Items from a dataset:
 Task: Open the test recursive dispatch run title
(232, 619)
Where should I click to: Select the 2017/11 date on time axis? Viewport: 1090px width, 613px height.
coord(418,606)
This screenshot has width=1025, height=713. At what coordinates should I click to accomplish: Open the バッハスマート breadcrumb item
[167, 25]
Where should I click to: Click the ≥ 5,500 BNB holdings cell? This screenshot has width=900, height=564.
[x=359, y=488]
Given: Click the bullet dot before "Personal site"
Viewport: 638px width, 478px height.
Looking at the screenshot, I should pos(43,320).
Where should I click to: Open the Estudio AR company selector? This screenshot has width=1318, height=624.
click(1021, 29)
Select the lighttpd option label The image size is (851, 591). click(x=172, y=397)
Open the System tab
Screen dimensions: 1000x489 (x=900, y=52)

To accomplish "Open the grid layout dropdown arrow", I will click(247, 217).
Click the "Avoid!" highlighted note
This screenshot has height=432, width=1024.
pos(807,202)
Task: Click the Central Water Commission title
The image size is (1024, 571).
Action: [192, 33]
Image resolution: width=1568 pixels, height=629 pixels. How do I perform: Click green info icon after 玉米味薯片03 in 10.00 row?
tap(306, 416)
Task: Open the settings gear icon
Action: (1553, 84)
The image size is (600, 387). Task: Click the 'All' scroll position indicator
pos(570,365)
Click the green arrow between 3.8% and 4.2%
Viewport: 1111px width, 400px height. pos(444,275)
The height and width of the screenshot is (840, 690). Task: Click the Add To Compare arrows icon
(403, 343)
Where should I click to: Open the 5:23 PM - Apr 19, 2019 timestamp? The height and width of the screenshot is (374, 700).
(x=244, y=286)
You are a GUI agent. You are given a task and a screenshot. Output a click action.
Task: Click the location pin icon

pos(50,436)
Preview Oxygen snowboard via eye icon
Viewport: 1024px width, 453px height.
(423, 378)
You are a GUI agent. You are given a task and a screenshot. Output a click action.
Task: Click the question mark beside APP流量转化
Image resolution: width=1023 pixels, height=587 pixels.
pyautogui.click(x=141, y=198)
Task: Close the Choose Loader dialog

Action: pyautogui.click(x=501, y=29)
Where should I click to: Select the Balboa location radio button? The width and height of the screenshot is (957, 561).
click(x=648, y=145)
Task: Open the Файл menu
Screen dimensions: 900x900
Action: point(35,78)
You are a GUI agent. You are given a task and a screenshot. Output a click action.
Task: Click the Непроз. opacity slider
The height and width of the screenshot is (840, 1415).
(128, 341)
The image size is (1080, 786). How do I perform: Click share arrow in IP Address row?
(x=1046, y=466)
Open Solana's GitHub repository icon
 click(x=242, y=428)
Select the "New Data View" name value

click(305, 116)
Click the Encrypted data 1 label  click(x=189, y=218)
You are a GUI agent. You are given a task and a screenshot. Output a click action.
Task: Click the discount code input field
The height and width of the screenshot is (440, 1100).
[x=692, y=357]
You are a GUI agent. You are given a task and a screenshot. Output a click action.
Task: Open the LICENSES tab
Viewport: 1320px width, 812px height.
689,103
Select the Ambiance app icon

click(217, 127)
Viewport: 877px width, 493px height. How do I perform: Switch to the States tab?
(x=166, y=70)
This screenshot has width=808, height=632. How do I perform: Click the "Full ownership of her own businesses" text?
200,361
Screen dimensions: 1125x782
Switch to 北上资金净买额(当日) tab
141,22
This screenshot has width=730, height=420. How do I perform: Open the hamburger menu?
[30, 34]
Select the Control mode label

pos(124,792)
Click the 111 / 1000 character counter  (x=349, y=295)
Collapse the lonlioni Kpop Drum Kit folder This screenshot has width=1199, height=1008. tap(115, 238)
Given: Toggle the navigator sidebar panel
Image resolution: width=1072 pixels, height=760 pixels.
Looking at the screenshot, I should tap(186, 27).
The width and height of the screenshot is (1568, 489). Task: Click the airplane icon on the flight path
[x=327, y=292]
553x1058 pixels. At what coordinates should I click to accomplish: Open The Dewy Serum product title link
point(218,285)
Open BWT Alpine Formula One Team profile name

[What you need to do] Please reply with an exact copy of the lines above, starting at the first and ending at the line that holds "Task: Click the Central".

[Response to this exercise]
 Task: Open the test recursive dispatch run title
(232, 619)
Where should I click to: Select the 2017/11 date on time axis? Viewport: 1090px width, 613px height.
coord(418,606)
This screenshot has width=1025, height=713. At what coordinates should I click to accomplish: Open the バッハスマート breadcrumb item
[167, 25]
Where should I click to: Click the ≥ 5,500 BNB holdings cell? This screenshot has width=900, height=564.
[x=359, y=488]
Given: Click the bullet dot before "Personal site"
Viewport: 638px width, 478px height.
Looking at the screenshot, I should pos(43,320).
Where should I click to: Open the Estudio AR company selector? This screenshot has width=1318, height=624.
click(1021, 29)
Select the lighttpd option label The image size is (851, 591). click(x=172, y=397)
Open the System tab
Screen dimensions: 1000x489 (x=900, y=52)

To accomplish "Open the grid layout dropdown arrow", I will click(247, 217).
Click the "Avoid!" highlighted note
This screenshot has height=432, width=1024.
pos(807,202)
Task: Click the Central Water Commission title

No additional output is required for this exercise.